LA CORTE COSTITUZIONALE

composta dai signori:

- Annibale                   MARINI                    Presidente

- Franco                      BILE                            Giudice     

- Francesco                 AMIRANTE                     “

- Ugo                          DE SIERVO                     “

- Romano                    VACCARELLA               “

- Paolo                        MADDALENA                “

- Alfio                         FINOCCHIARO              “

- Alfonso                    QUARANTA                   “

- Franco                      GALLO                            “

- Luigi                         MAZZELLA                    “

- Gaetano                    SILVESTRI                      “

- Sabino                      CASSESE                         “

- Maria Rita                SAULLE                           “

- Giuseppe                  TESAURO                        “

ha pronunciato la seguente

ORDINANZA

nel giudizio di legittimità costituzionale dell’articolo 3 della legge 20 giugno 2003 n. 140 (Disposizioni per l’attuazione dell’art. 68 della Costituzione nonché in materia di processi penali nei confronti delle alte cariche dello Stato), promosso con ordinanza del 27 gennaio 2004 dal Tribunale di Messina, nel procedimento civile vertente tra S.p.a.

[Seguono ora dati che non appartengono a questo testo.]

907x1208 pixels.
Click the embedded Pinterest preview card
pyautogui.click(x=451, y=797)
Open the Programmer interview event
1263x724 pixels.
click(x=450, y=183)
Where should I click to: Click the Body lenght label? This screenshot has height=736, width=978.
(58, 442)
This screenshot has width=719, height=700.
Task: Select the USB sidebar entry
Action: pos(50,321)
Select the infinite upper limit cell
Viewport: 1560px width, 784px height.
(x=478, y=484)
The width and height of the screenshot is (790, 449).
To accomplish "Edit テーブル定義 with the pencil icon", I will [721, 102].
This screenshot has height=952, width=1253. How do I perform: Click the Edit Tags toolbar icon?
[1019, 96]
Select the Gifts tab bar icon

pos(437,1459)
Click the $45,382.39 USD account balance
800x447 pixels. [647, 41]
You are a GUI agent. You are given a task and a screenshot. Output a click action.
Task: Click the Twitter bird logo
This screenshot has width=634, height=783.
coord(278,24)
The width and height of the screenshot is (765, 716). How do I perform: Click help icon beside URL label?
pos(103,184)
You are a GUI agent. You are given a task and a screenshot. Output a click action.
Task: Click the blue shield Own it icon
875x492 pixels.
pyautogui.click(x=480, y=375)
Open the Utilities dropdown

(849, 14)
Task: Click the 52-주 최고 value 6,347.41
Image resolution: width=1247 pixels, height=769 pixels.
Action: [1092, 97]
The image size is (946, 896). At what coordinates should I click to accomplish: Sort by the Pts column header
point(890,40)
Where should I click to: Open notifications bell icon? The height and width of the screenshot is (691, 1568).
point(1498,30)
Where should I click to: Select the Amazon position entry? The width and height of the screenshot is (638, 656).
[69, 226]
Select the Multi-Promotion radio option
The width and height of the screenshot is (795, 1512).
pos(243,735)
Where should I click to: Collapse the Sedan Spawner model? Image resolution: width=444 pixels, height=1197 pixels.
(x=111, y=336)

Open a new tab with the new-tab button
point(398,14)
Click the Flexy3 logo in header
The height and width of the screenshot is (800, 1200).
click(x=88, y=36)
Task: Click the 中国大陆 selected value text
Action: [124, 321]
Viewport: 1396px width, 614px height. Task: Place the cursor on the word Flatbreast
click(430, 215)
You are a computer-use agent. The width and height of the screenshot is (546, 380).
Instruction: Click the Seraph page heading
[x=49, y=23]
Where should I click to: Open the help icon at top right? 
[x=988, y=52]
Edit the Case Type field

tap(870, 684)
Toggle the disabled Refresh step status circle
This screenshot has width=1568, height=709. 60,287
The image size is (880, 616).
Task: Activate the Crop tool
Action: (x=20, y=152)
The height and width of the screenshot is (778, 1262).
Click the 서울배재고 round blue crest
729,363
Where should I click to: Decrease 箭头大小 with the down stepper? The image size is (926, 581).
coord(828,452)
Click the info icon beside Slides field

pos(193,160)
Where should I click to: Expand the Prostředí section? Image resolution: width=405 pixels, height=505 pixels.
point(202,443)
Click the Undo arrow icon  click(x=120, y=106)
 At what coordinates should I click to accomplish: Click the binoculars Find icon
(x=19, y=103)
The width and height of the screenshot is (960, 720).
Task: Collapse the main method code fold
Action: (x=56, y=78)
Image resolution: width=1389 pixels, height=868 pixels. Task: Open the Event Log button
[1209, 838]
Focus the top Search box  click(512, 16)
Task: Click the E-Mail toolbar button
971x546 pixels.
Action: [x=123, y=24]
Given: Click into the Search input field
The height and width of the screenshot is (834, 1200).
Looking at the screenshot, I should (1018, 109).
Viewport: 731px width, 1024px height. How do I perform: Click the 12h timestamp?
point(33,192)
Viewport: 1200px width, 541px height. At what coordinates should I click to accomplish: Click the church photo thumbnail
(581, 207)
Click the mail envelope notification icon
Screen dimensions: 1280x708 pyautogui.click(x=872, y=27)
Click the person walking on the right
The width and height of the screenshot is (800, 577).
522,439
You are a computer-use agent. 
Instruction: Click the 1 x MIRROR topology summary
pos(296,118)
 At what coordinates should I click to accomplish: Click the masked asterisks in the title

S.E.S. Società editrice siciliana e Vendola Nicola iscritta al n. 389 del registro ordinanze 2004 e pubblicata nella Gazzetta Ufficiale della Repubblica n. 20, prima serie speciale, dell’anno 2004.

            Visti l’atto di costituzione della S.p.a. S.E.S. Società editrice siciliana, nonché l’atto di intervento del Presidente del Consiglio dei ministri;

            udito nella camera di consiglio del 30 novembre 2005 il Giudice relatore Ugo De Siervo.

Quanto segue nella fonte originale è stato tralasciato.